Quoted passage -
Yes, I've designed and built, in the 'day job'

Pitfalls? Make a prototype that is easy to repair. With 24V input, things die relatively quietly, but switching devices can still take out their driver stage. If you have a transformer to drive the switching devices, this is less likely. Expect to have to replace switching devices many times.

You'll learn that an inch of wire or PCB track in the wrong place can have enough inductance to completely upset operation.

If you use bipolar transistors to do the switching, you'll learn about storage time and how to turn off with reverse base current. If you use MOSFETs then you'll miss out on this fun.

SG3524 and 3854 are good IC's. They are popular for a reason. Read the application notes, they'll get you going. Trying to design with logic IC's, comparators, and op-amps is only for the masochistic! And doing entirely with discretes, again it can be done, but you will need hours and hours of debugging.

Material supplied -
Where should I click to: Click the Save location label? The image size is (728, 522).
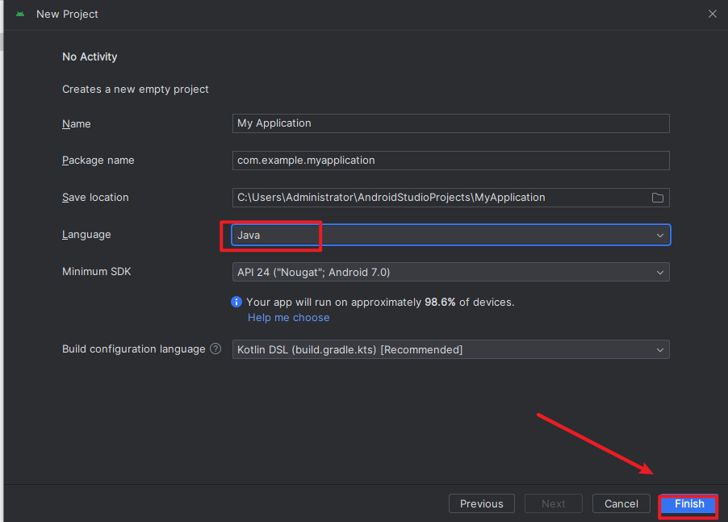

...

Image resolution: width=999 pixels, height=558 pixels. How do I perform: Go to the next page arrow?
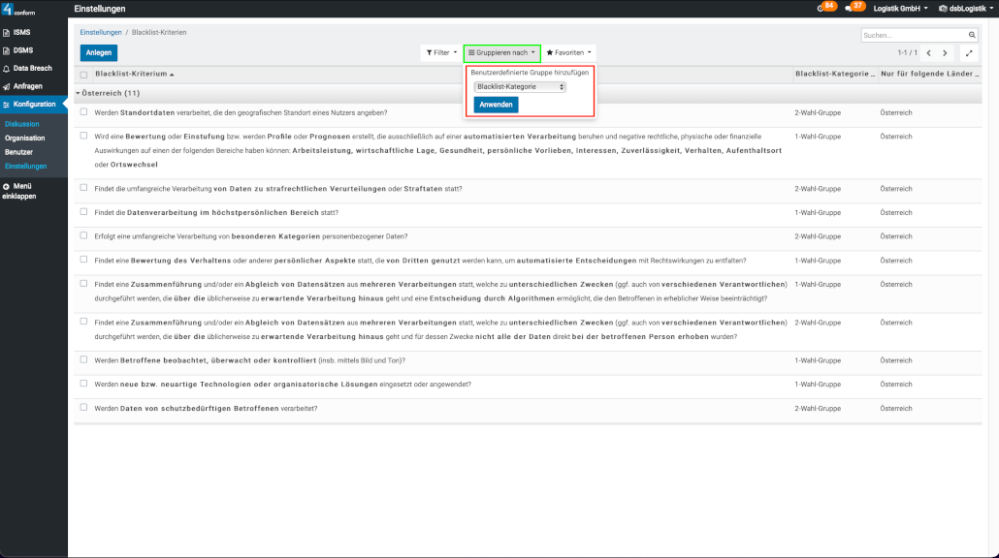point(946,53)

* * *

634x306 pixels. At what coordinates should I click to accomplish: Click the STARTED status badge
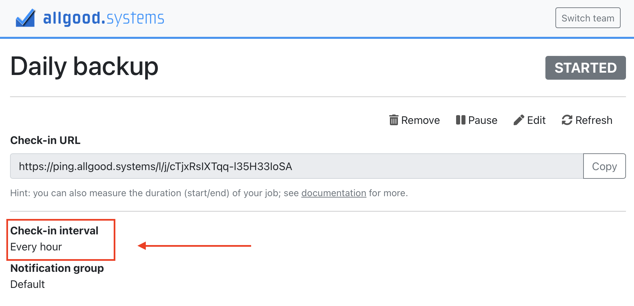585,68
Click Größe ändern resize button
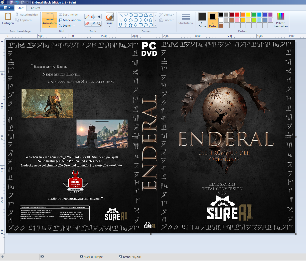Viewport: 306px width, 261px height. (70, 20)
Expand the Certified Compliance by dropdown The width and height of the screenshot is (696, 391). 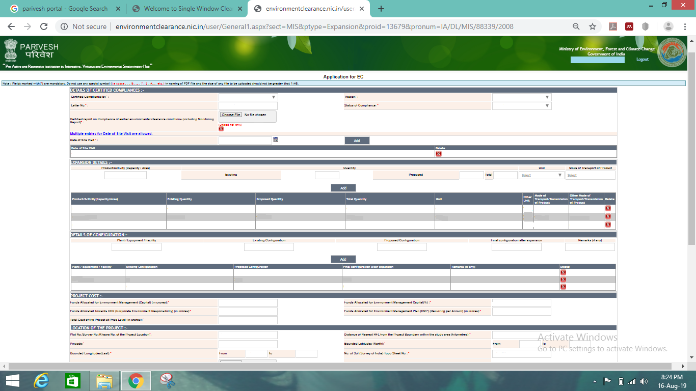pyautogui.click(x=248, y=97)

Set problem - Write the next few sentences of the advice on designing and building a switching power supply, in the same voice, starting right after its last sentence.

Final result -
The test gear you will need is a couple of bench power supplies, some load resistors, a twin-beam 'scope, and a transient load switch. One supply is for the 'housekeeping' control circuitry, which you leave on so drive to the switching devices is present and robust; one is for the power-stage input, which you wind up from zero while watching waveforms. With care you can see problems before the voltages/currents are high enough to blow the devices up.

When you get the circuit running and stable, at some point you'll want to optimise the
regulation circuitry. This is where the transient load switch comes in. Mine is a 555 oscillator running at 10Hz - 1kHz (switchable) and driving a power MOSFET. You use it to switch in an additional load in parallel with a steady load, on and off continually, while monitoring with your 'scope the output voltage, to see how the circuit copes with load changes. Expect to see all sorts of behaviour, from continuous oscillation, through damped ringing, before you achieve the ideal of an brief excursion of output voltage followed by a rapid return to the 'correct' value without overshoot or undershoot, each time the load is switched in our out by the transient load switch.

You'll have lots of fun, and learn loads!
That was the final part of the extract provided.